* **SOURCE**:
-------------------------
Dune (1984)

David Lynch a deux longs métrages salués par la profession et la critique, Eraserhead et Elephant Man, à son actif, lorsqu’il est embauché lorsqu’il est embauché par les De Laurentiis, père et fille, pour Dune. Son talent de réalisateur et de scénariste sont clairs puisqu’il est crédité aux deux postes à chaque fois. La saga littéraire vient d’avoir quinze ans, est alors forte de 3 bouquins, et bientôt d’un quatrième, à paraître (Mon précieux, à moi, dans toute la saga). il y a déjà eu un projet démentiel d’adaptation par Jodorowsky, mais avorté faute de confiance des studio, en 1975. Sauf que depuis, Star Wars a cartonné deux fois au box office, Flash Gordon et d’autres ont suivi. Bref, y a un filon sur lequel tout le monde espère bien capitaliser.

Le père De Laurentiis, c’est le producteur de La Bible (Huston), Les Nuits de Cabiria (Fellini), Barbarella (Vadim) de Serpico (Lumet), Les Trois Jours du Condor (Pollack) et, Conan Le Barbare (Milius) Bref, c’est pas de la merdasse. Il les droit depuis 78 et voulait adapter Dune originalement avec Ridley Scott qui venait de réaliser « Alien, le 8ème passager », lequel envisageait de couper le film en deux, pour être un peu plus à l’aise avec la narration, reprendre des éléments du projet Jodorowsky, notamment la collaboration avec HR Giger, déjà à l’origine de l’esthétique Alien, mais la mort de Frank Scott, son frère aîné, va mettre fin à cette collaboration et lancer Ridley sur les rails d’une autre adaptation de SF, qui deviendra autrement culte avec le temps.
-------------------------
* **DONNÉES EXTRAITES**:
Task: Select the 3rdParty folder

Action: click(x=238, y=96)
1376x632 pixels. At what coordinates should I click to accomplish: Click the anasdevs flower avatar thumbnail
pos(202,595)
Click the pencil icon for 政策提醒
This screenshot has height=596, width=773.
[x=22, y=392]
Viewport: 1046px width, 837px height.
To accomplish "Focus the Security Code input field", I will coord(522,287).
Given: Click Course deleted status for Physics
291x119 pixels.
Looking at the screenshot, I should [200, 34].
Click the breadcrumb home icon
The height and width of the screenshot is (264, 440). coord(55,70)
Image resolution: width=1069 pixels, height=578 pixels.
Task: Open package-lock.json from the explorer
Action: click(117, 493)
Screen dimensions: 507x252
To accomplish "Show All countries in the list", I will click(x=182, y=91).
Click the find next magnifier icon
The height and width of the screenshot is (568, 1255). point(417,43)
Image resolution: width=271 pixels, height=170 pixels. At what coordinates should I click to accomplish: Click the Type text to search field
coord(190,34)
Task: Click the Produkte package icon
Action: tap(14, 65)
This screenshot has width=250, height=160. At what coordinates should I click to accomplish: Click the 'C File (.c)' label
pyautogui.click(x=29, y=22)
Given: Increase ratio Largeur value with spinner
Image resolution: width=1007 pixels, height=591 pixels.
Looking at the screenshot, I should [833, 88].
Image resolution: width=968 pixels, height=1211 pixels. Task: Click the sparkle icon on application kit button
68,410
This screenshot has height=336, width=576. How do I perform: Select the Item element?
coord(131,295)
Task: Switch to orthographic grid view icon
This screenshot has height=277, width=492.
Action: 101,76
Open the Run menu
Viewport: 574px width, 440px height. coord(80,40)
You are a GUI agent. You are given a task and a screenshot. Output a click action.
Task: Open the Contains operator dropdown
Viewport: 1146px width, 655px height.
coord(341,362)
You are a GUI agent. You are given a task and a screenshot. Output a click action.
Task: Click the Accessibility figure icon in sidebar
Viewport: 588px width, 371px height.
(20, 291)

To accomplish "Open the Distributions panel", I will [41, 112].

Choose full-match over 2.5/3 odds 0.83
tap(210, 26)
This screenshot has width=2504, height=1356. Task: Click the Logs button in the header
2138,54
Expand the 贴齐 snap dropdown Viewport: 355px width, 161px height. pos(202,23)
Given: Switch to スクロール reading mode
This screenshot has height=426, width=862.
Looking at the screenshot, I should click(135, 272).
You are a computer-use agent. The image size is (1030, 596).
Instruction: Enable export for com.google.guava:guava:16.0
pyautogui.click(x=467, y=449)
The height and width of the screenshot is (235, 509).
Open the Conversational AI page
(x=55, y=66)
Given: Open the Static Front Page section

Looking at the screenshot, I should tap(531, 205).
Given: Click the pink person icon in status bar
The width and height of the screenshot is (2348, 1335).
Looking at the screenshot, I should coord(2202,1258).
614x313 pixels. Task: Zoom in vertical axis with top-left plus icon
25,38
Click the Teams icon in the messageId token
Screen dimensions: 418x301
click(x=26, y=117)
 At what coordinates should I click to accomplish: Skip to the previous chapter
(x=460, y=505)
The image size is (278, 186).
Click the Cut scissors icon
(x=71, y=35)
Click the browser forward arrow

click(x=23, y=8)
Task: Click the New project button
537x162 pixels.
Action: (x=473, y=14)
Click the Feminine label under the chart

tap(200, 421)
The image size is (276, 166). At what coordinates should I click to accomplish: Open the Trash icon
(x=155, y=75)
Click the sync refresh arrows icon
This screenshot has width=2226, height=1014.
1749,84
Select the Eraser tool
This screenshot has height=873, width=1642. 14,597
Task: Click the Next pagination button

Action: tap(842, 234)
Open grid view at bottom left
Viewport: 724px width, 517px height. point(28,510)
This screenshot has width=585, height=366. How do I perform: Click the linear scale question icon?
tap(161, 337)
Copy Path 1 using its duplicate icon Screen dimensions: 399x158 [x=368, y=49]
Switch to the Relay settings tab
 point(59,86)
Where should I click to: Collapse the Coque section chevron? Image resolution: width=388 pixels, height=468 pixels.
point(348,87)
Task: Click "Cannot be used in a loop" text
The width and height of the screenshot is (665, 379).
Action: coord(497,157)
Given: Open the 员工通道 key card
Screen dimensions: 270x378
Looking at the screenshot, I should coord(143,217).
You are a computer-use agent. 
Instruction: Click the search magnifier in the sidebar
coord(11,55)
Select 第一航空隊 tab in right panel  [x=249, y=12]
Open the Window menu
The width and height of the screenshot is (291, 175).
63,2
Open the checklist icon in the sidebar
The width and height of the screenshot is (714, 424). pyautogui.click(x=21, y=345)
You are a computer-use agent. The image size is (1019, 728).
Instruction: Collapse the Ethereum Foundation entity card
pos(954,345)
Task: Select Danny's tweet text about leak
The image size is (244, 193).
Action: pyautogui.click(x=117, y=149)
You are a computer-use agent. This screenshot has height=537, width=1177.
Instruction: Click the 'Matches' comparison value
-------------------------
* **CONSIGNES À SUIVRE**:
**1.** D'après le texte sur le Dune de David Lynch, avec quel réalisateur le père De Laurentiis voulait-il d'abord adapter Dune ?
**2.** Reprenez le texte sur le Dune de David Lynch à la suite de sa dernière phrase.

* **RÉPONSES RÉDIGÉES**:
**1.** Avec Ridley Scott.

**2.**
Et voilà le projet qui reprend forme avec Lynch. Lequel a accepté le projet sans avoir lu le livre et sans rien connaître même de l’intrigue générale. S’ensuit une écriture laborieuse, en équipe d’abord puis par Lynch seul. les différences créatives avec la production sont légion. Au final, Lynch livre un premier rough cut d’un peu plus de quatre heures, qu’il sait pouvoir et parvient à tirer vers les trois heures en le retravaillant. Les producteurs veulent un film de deux heures max, dans les standard commerciaux du cinéma de masse et décident de trancher eux-même dans le vif. Et il peuvent : Lynch n’a jamais obtenu contractuellement le droit au final cut.

Lynch lui-même n’aime pas le film final et refuse d’en faire la promo, l’ultime clou pour lui venant quelques années plus tard, quand un cut de 3 heures, avec quelques séquences ajoutées et moult shots re-use, mais toujours pas le sien, est diffusé en télé en deux parties (avec un recap « Hier soir, dans Dune » au milieu pour ceux qui auraient raté la première partie), où il demande définitivement le retrait de son nom comme réalisateur et comme scénariste, de toute version commerciale de ce projet. Dune devient « An Alan Smithee film ».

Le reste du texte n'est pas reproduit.